All told, the North Dakota petition for review is nearly 200 pages. Nowhere in those 200 pages was there any evidence, let alone recognition, of the medical and psychological dangers of forcing patients to carry to term an unwanted pregnancy, regardless of the reason for seeking termination. Instead abortion, according to the three men asking the Supreme Court to use North Dakota’s heartbeat ban to end legal abortion, is simply a mechanism for women to “seek relief from parental obligations.”

The depths of the misogyny informing the North Dakota petition is most apparent near the close of their request, when they stated that “[a]bortion may perhaps be remembered in the future as a crude way of removing the burden of child care.” That’s right, folks. Abortion is not a medical necessity, but a “crude” social convenience for avoiding the responsibilities of parenthood.

Anti-abortion advocates hope the Roberts Court takes up the case, along with Arkansas’ request that the Supreme Court take its appeal of a decision blocking its 12-week abortion ban. The Eight Circuit Court of Appeals heard the North Dakota and Arkansas cases together, and while the federal appeals court in both cases upheld lower court decisions striking the bans, both opinions made it clear the justices would have upheld them if they had some legal vehicle to do so.
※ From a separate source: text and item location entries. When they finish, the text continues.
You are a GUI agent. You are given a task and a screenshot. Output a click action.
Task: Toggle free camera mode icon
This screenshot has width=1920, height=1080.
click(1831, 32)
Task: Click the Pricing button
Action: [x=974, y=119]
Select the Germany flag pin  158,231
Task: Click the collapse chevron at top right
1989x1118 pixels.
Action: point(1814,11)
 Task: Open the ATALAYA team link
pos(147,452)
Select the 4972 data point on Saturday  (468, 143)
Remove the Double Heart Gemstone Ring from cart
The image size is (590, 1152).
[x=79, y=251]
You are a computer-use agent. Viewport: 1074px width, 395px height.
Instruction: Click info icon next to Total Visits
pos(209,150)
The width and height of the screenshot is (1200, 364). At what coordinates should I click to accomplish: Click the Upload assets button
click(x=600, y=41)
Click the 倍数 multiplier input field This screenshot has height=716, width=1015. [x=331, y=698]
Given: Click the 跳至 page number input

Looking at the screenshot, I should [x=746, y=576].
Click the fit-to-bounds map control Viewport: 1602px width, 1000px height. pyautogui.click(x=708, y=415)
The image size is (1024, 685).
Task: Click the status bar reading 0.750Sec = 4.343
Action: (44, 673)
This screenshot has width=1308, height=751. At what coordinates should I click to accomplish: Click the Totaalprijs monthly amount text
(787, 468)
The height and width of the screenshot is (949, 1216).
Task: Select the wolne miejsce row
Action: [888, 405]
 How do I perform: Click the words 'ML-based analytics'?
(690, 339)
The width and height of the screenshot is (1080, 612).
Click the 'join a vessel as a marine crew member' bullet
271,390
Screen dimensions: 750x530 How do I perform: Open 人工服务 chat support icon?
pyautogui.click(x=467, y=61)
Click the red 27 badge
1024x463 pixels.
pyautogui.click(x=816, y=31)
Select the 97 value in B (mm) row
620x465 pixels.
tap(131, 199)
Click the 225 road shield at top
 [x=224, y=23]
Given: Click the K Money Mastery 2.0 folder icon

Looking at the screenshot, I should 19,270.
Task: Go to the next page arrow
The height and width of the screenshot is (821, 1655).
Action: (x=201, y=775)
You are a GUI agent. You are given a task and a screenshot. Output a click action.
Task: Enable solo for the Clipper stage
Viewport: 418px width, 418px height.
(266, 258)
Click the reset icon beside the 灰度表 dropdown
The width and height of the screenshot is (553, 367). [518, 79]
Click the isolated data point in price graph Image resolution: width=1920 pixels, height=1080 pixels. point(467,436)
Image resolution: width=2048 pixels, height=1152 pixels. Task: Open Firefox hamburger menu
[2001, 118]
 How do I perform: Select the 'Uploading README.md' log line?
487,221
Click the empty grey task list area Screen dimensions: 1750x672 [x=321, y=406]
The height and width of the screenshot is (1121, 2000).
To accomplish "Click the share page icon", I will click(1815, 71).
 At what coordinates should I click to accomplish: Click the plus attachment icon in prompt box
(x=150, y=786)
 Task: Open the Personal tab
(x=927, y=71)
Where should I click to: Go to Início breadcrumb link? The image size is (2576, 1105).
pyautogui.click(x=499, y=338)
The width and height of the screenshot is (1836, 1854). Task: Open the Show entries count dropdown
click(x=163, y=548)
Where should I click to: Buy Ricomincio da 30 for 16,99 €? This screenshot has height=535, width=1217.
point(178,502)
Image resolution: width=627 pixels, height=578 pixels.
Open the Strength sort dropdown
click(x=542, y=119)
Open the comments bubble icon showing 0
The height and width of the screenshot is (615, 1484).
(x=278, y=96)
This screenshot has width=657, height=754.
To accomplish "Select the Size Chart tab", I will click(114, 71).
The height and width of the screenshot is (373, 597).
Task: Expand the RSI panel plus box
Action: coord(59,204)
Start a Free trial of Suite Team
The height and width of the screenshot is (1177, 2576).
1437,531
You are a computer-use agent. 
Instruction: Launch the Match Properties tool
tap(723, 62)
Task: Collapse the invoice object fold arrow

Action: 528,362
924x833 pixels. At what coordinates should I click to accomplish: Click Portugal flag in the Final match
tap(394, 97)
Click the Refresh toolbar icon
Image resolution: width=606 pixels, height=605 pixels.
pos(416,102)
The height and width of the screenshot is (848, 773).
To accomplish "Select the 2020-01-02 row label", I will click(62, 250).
So far, the Roberts Court has not been open to direct challenges to Roe and Casey’s viability framework, most recently letting stand a decision from the Ninth Circuit Court of Appeals blocking Arizona’s 20-week abortion ban. But as Lyle Denniston at SCOTUSblog reports, there are hints the Roberts Court may be more receptive this time around. Under Supreme Court procedures, a single justice can ask the other side to respond to a petition for review. According to Denniston, the Court has asked for a response to the Arkansas Supreme Court petition, despite the fact that attorneys for the two Arkansas doctors and their patients fighting the ban had decided a response to Arkansas’ request wasn’t necessary.

That means someone on the Roberts Court wants to hear more about the reasons why states think it’s time to overturn Roe.